Saved data entries
BEGIN

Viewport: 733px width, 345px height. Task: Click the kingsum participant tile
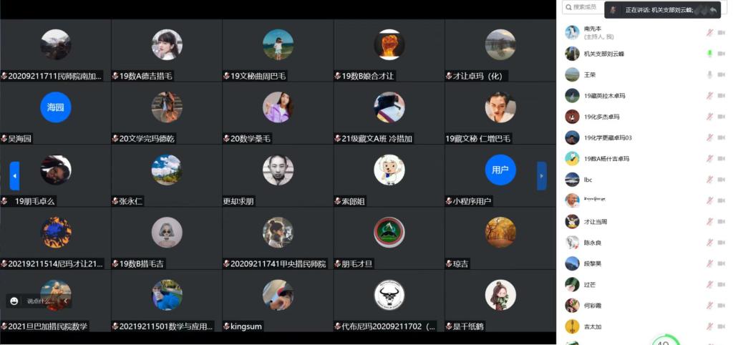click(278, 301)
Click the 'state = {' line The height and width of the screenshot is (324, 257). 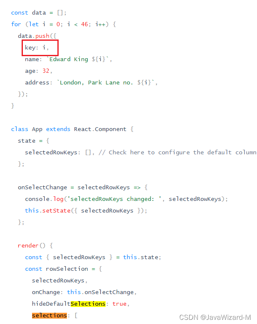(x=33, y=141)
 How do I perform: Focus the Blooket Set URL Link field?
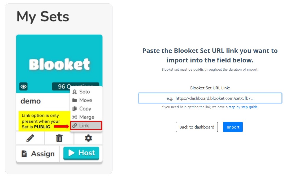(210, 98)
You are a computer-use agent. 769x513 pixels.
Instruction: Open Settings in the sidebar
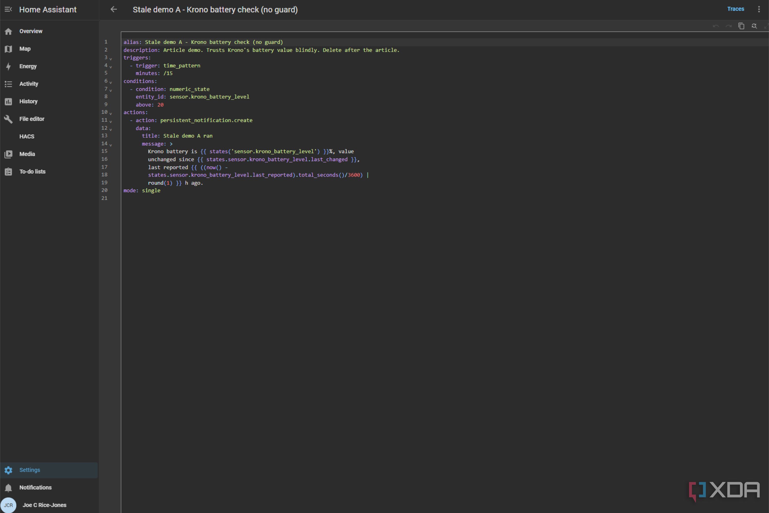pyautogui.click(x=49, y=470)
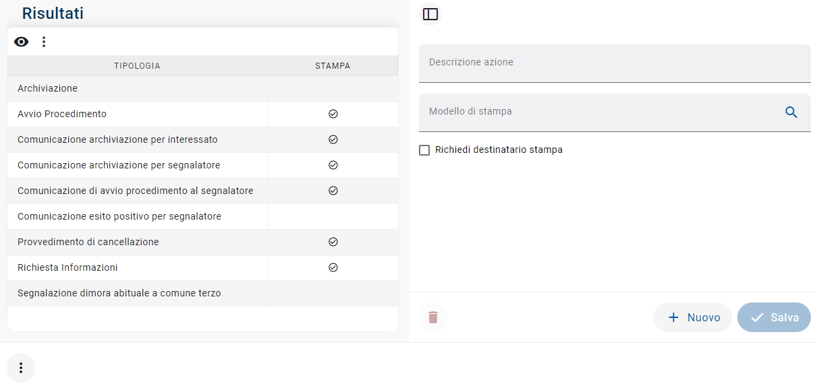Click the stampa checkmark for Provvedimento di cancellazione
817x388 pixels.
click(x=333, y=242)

END

— What you will do —
All lines from the one containing "You are a computer-use agent. 769x513 pixels." through the final line of the entries above must be restated word for word, pictures excluded.

— Answer to the problem —
You are a computer-use agent. 769x513 pixels.
Instruction: Open Settings in the sidebar
pyautogui.click(x=49, y=470)
Click the stampa checkmark for Provvedimento di cancellazione
817x388 pixels.
click(x=333, y=242)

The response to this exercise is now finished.